Il progetto, indirizzato in particolare ai giovani, era aperto a tutti. Oltre agli studenti dei licei, hanno partecipato all’invio delle proposte enti, aziende e istituzioni, tra cui l’Accademia della Crusca, la Società Dante Alighieri, la Festa di Scienza e Filosofia di Foligno, le case editrici Zanichelli e Mondadori Edu, le Università degli Studi di Firenze e di Siena, l’Università per Stranieri di Siena, il Polo Universitario Grossetano e alcuni sindaci di città toscane.
Tra le cinque parole finaliste selezionate dalla giuria popolare di migliaia di giovani italiani, aura, bro, chill, ghostare e rimasto, nel gennaio 2026 la giuria di qualità composta da sette adulti, fra insegnanti, docenti universitari e dirigenti scolastici, e sette giovani di età compresa fra i 14 e i 18 anni, più un presidente (un giovane fra i 19 e i 21 anni) ha infine scelto la parola chill, che era stata la proposta avanzata dall’Accademia della Crusca, dalla sindaca di Siena e da molti giovani e giovanissimi delle scuole d’Italia.
Riportiamo il commento con cui la redazione dell’Accademia della Crusca aveva motivato la proposta:
“Nel linguaggio giovanile, e nei suoi usi in rete, chill assume il significato generico di ‘rilassamento’, ‘tranquillità’, ‘relax’ e ‘calmo’, ‘tranquillo’, ‘privo di stress’. Come sostantivo e aggettivo può descrivere un atteggiamento sereno e disinvolto, una persona rilassata e calma, un’attività priva di pressioni o stress, una situazione piacevole e distesa. Lo troviamo in espressioni del tipo “Dai, stasera facciamo qualcosa di chill, niente di troppo impegnativo”, “Stai chill, non c’è niente di cui preoccuparsi” o “Mi sta simpatico il nuovo professore di fisica, è super chill”, ma anche in locuzioni fisse come stare nel chill: “Oggi non voglio stress, sto nel chill”. In molti suoi usi e contesti può ricordare (e forse sostituire?) un altro termine, ormai noto e in declino, tipico del linguaggio giovanile di qualche tempo fa: scialla. Sebbene neanche chill sia nuovissimo – il suo impiego nei linguaggi giovanili e sui social network è noto da almeno quattro o cinque anni – il suo uso sembra essersi ultimamente ben consolidato tra i giovani appartenenti alle nuove generazioni cosiddette Alpha e Zeta. Tant’è che da chill è derivato il verbo, adattato alla morfologia dell’italiano, chillare (con il participio passato usato con valore aggettivale chillato. La nostra redazione ha dunque scelto chill come parola dei giovani del 2025 non perché sia la più recente, ma proprio in virtù del suo consolidamento nell’uso e della sua rappresentatività generazionale.
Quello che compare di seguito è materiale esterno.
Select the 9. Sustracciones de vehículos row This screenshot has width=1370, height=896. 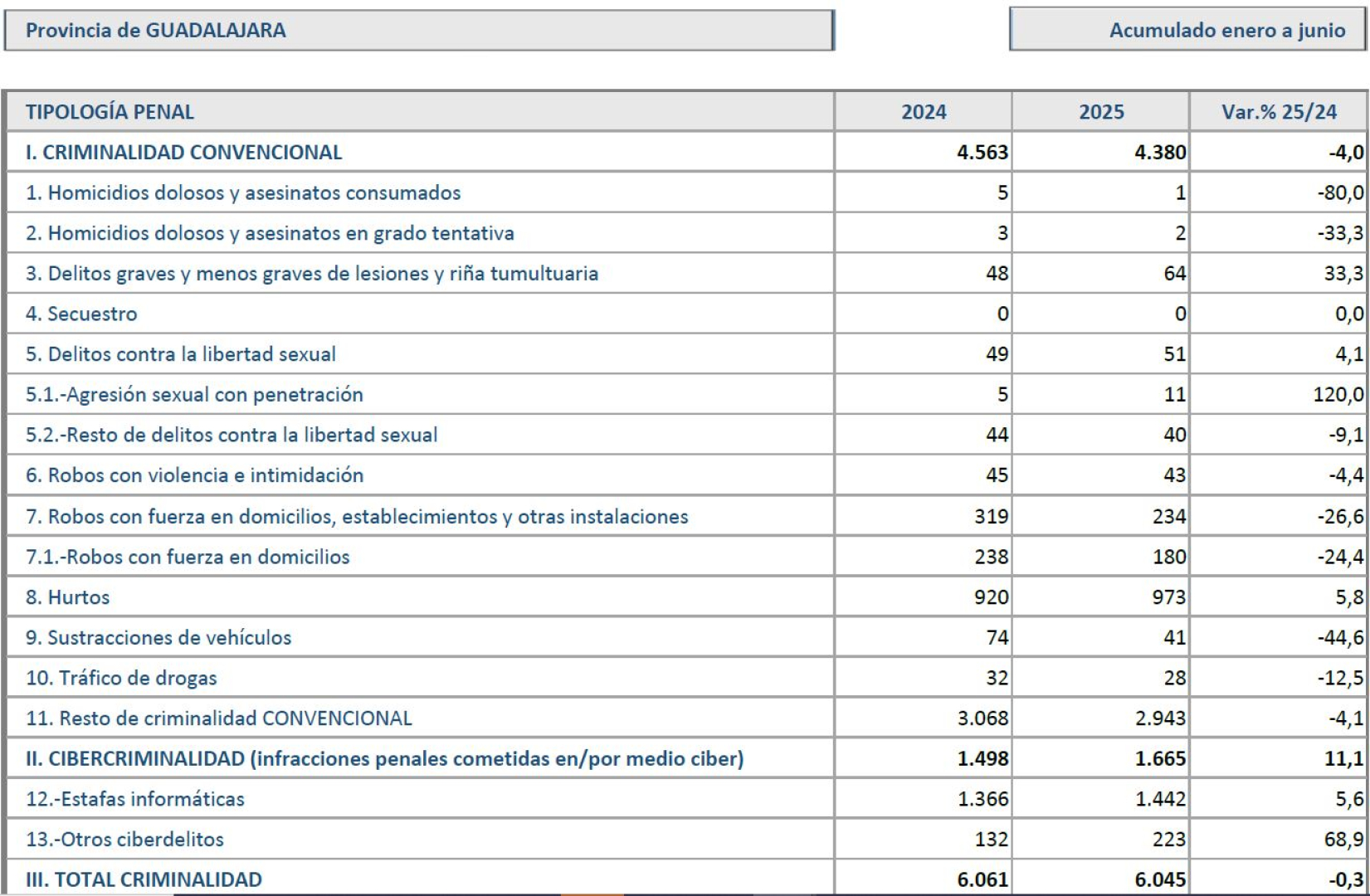(x=158, y=637)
In un’epoca caratterizzata da velocità e iperattività, dove la società richiede di essere sempre “sul pezzo”, reattivi e produttivi, il linguaggio giovanile risponde con una parola che invita a rallentare, a godersi il momento, a prendersi spazi di autentico relax. Chill è una parola rappresentativa di nuove generazioni per le quali la presa di distanza dallo stress, dalle pressioni sociali, la ricerca della tranquillità, dello svago, della libertà dall’ansia sembrano essere valori di riferimento, in cui i giovani si identificano e si riconoscono”.